Problem
Print, word for word, the line containing "Task: Click the code icon beside 同意の初期化" and all lines beneath it to the end of the entries below. Pictures do not belong in the copy.

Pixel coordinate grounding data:
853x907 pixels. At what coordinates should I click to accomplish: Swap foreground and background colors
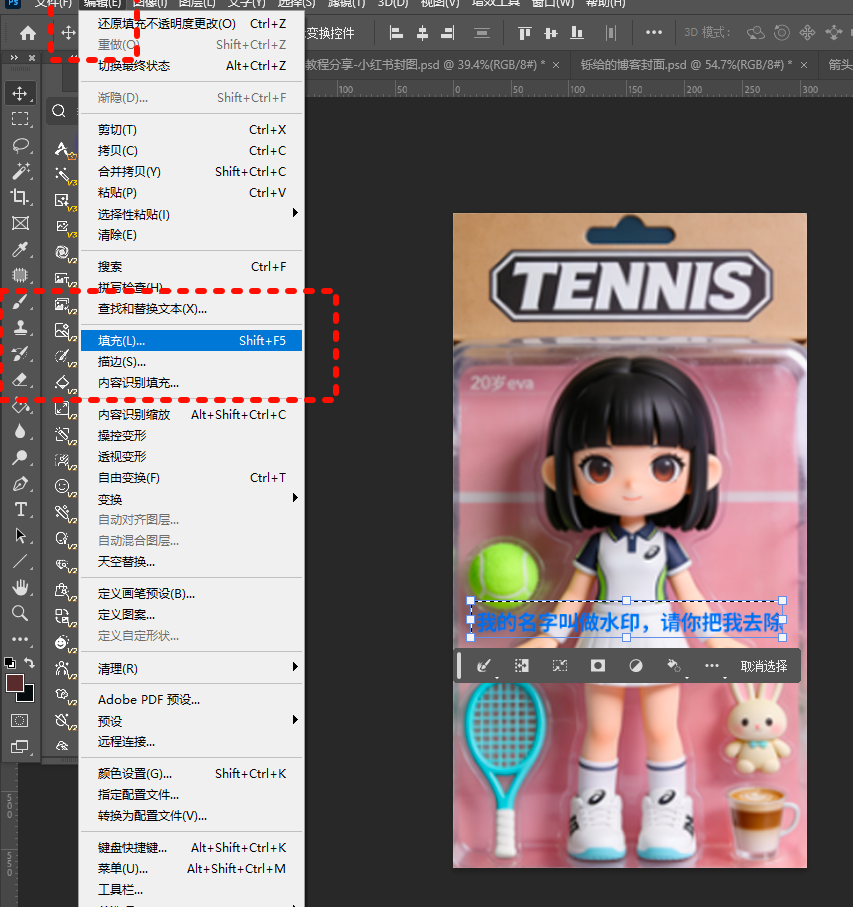[x=30, y=663]
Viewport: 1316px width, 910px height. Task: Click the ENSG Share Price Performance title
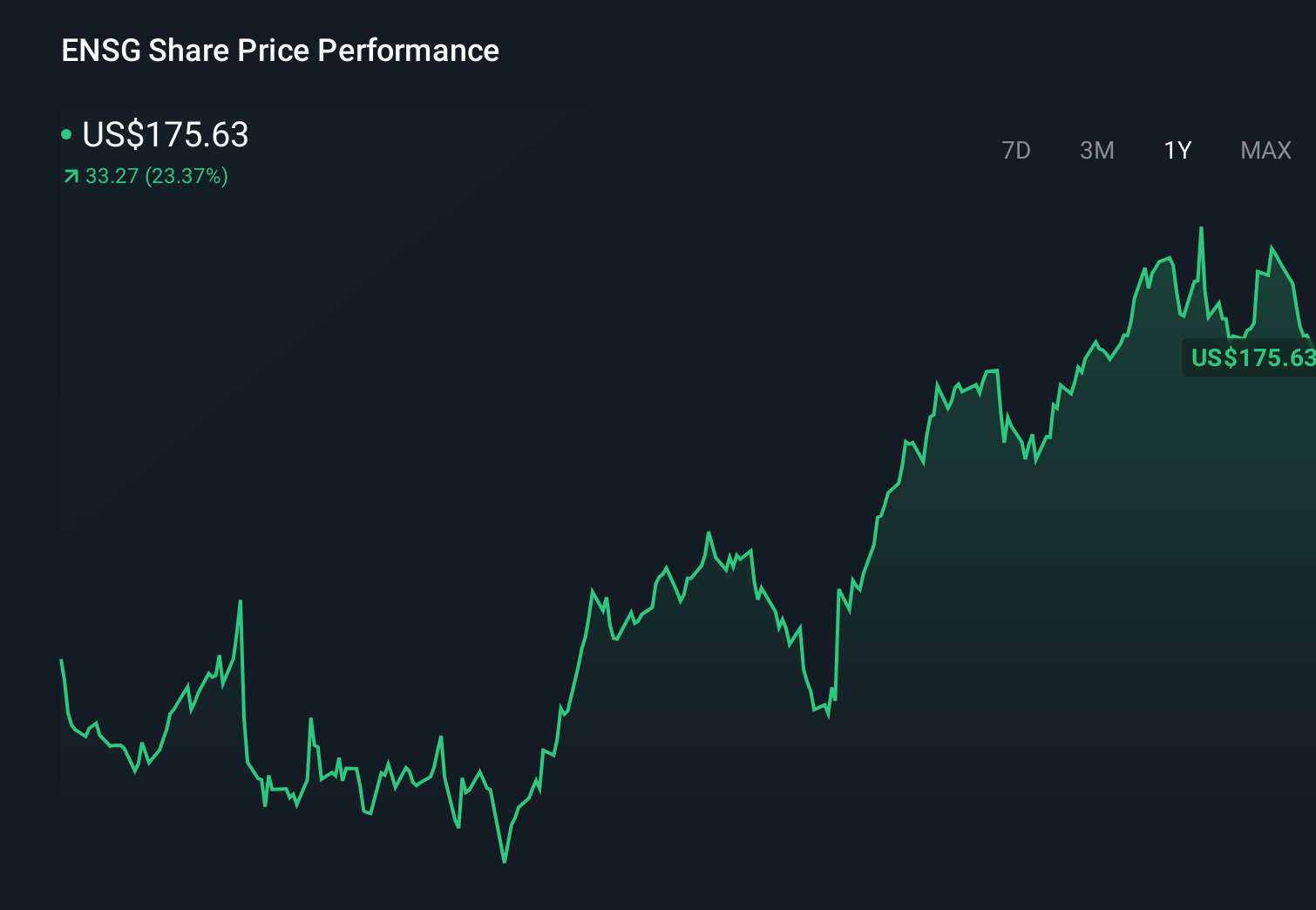tap(281, 51)
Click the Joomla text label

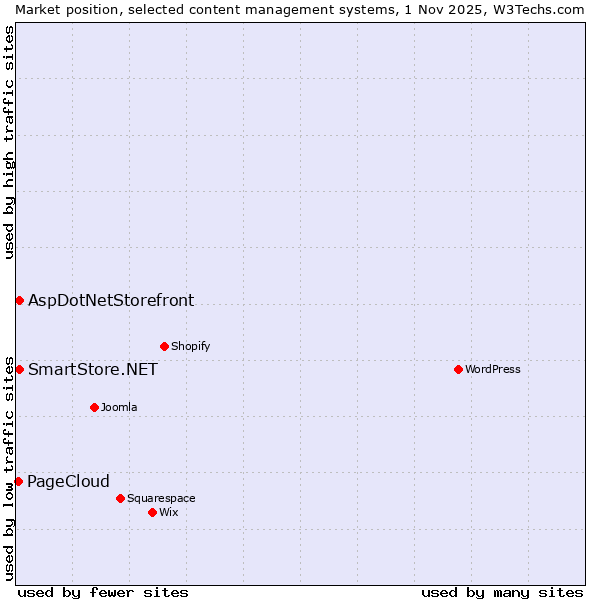coord(119,407)
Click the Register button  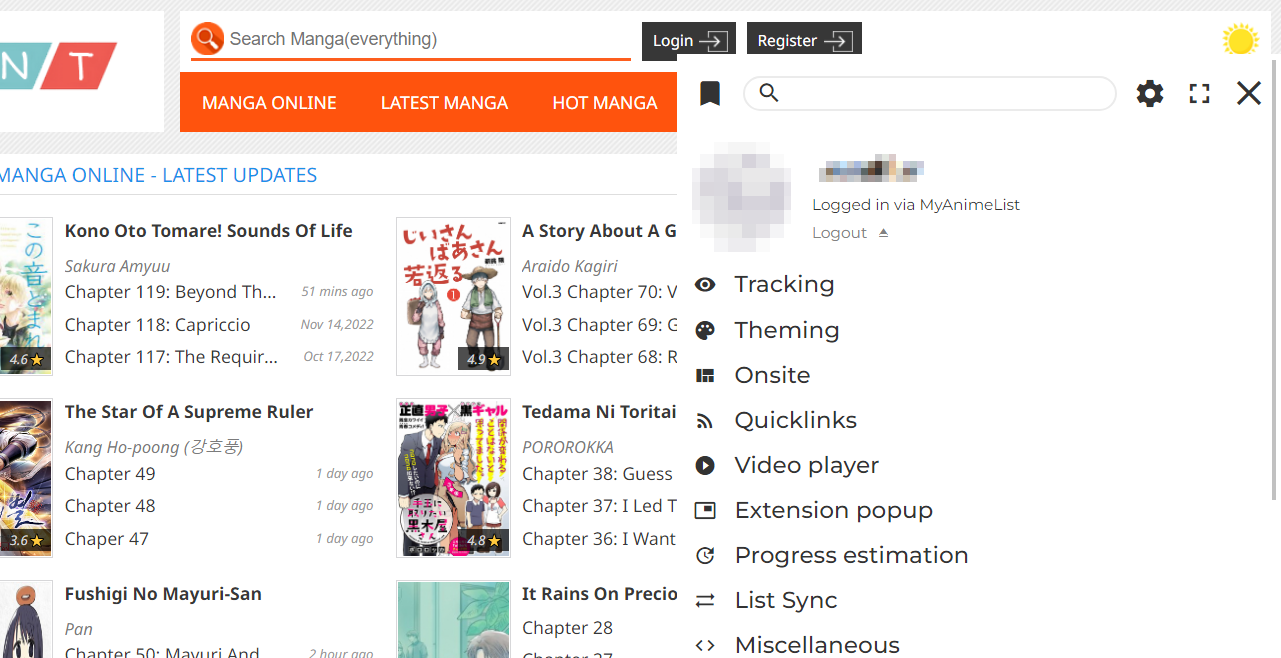click(x=804, y=40)
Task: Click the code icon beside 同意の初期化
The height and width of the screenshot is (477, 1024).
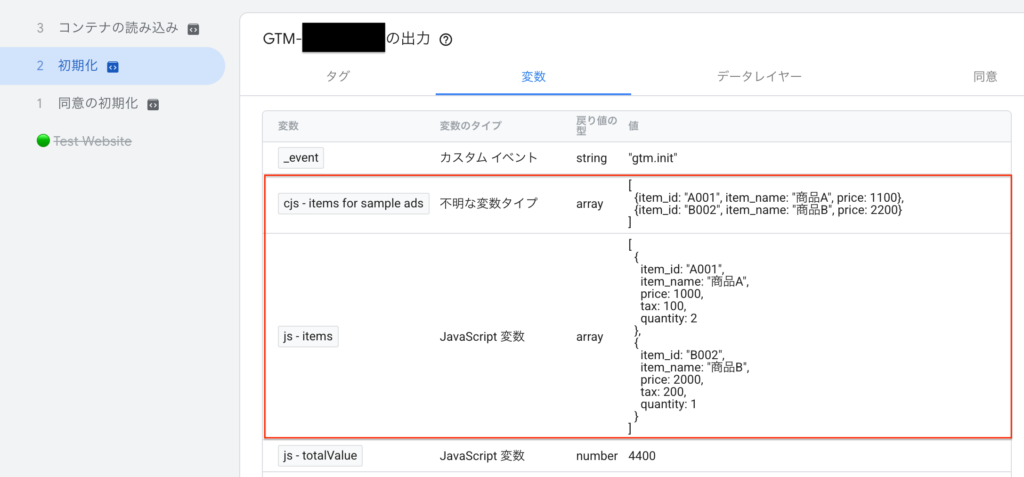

Completed exercise
Task: Click the code icon beside 同意の初期化
The height and width of the screenshot is (477, 1024).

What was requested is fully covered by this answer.